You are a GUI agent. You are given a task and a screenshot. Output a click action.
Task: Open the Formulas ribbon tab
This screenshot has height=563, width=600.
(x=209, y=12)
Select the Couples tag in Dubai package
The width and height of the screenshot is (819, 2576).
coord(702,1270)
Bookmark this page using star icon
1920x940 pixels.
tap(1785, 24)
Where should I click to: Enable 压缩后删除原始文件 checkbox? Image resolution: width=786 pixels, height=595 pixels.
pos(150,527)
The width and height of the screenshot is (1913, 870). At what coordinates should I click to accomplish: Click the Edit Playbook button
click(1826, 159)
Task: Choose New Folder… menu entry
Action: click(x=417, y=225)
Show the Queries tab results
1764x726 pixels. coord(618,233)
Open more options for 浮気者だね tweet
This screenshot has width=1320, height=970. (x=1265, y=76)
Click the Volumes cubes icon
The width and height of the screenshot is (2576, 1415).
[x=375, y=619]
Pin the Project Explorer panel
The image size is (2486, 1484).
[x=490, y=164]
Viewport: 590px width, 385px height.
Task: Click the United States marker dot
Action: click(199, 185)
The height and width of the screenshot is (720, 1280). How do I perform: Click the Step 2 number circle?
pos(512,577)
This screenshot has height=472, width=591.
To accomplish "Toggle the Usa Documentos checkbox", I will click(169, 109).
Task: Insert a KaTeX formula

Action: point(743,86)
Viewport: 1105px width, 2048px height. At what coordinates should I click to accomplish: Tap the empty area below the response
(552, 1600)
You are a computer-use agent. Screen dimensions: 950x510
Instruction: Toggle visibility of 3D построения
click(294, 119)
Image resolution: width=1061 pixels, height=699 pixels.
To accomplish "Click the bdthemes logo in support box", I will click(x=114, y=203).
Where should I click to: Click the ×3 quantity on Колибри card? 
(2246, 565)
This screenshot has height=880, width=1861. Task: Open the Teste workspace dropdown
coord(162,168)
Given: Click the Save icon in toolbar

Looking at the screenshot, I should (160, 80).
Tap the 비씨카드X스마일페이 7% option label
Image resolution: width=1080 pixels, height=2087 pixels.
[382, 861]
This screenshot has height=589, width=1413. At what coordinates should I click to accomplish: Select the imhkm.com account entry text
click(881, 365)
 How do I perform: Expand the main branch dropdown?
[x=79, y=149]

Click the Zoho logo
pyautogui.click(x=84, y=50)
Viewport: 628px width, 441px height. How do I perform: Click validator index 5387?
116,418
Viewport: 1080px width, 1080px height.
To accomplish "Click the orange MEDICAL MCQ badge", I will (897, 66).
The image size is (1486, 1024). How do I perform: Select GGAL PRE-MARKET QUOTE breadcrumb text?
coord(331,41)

### [THE EXERCISE]
Copy all of the records above, line for line, with no changes.

### [THE OUTPUT]
You are a GUI agent. You are given a task and a screenshot. Output a click action.
Task: Open the Formulas ribbon tab
This screenshot has height=563, width=600.
(x=209, y=12)
Select the Couples tag in Dubai package
The width and height of the screenshot is (819, 2576).
coord(702,1270)
Bookmark this page using star icon
1920x940 pixels.
tap(1785, 24)
Where should I click to: Enable 压缩后删除原始文件 checkbox? Image resolution: width=786 pixels, height=595 pixels.
pos(150,527)
The width and height of the screenshot is (1913, 870). At what coordinates should I click to accomplish: Click the Edit Playbook button
click(1826, 159)
Task: Choose New Folder… menu entry
Action: click(x=417, y=225)
Show the Queries tab results
1764x726 pixels. coord(618,233)
Open more options for 浮気者だね tweet
This screenshot has width=1320, height=970. (x=1265, y=76)
Click the Volumes cubes icon
The width and height of the screenshot is (2576, 1415).
[x=375, y=619]
Pin the Project Explorer panel
The image size is (2486, 1484).
[x=490, y=164]
Viewport: 590px width, 385px height.
Task: Click the United States marker dot
Action: click(199, 185)
The height and width of the screenshot is (720, 1280). How do I perform: Click the Step 2 number circle?
pos(512,577)
This screenshot has height=472, width=591.
To accomplish "Toggle the Usa Documentos checkbox", I will click(169, 109).
Task: Insert a KaTeX formula

Action: point(743,86)
Viewport: 1105px width, 2048px height. At what coordinates should I click to accomplish: Tap the empty area below the response
(552, 1600)
You are a computer-use agent. Screen dimensions: 950x510
Instruction: Toggle visibility of 3D построения
click(294, 119)
Image resolution: width=1061 pixels, height=699 pixels.
To accomplish "Click the bdthemes logo in support box", I will click(x=114, y=203).
Where should I click to: Click the ×3 quantity on Колибри card? 
(2246, 565)
This screenshot has height=880, width=1861. Task: Open the Teste workspace dropdown
coord(162,168)
Given: Click the Save icon in toolbar

Looking at the screenshot, I should (160, 80).
Tap the 비씨카드X스마일페이 7% option label
Image resolution: width=1080 pixels, height=2087 pixels.
[382, 861]
This screenshot has height=589, width=1413. At what coordinates should I click to accomplish: Select the imhkm.com account entry text
click(881, 365)
 How do I perform: Expand the main branch dropdown?
[x=79, y=149]

Click the Zoho logo
pyautogui.click(x=84, y=50)
Viewport: 628px width, 441px height. How do I perform: Click validator index 5387?
116,418
Viewport: 1080px width, 1080px height.
To accomplish "Click the orange MEDICAL MCQ badge", I will (897, 66).
The image size is (1486, 1024). How do I perform: Select GGAL PRE-MARKET QUOTE breadcrumb text?
coord(331,41)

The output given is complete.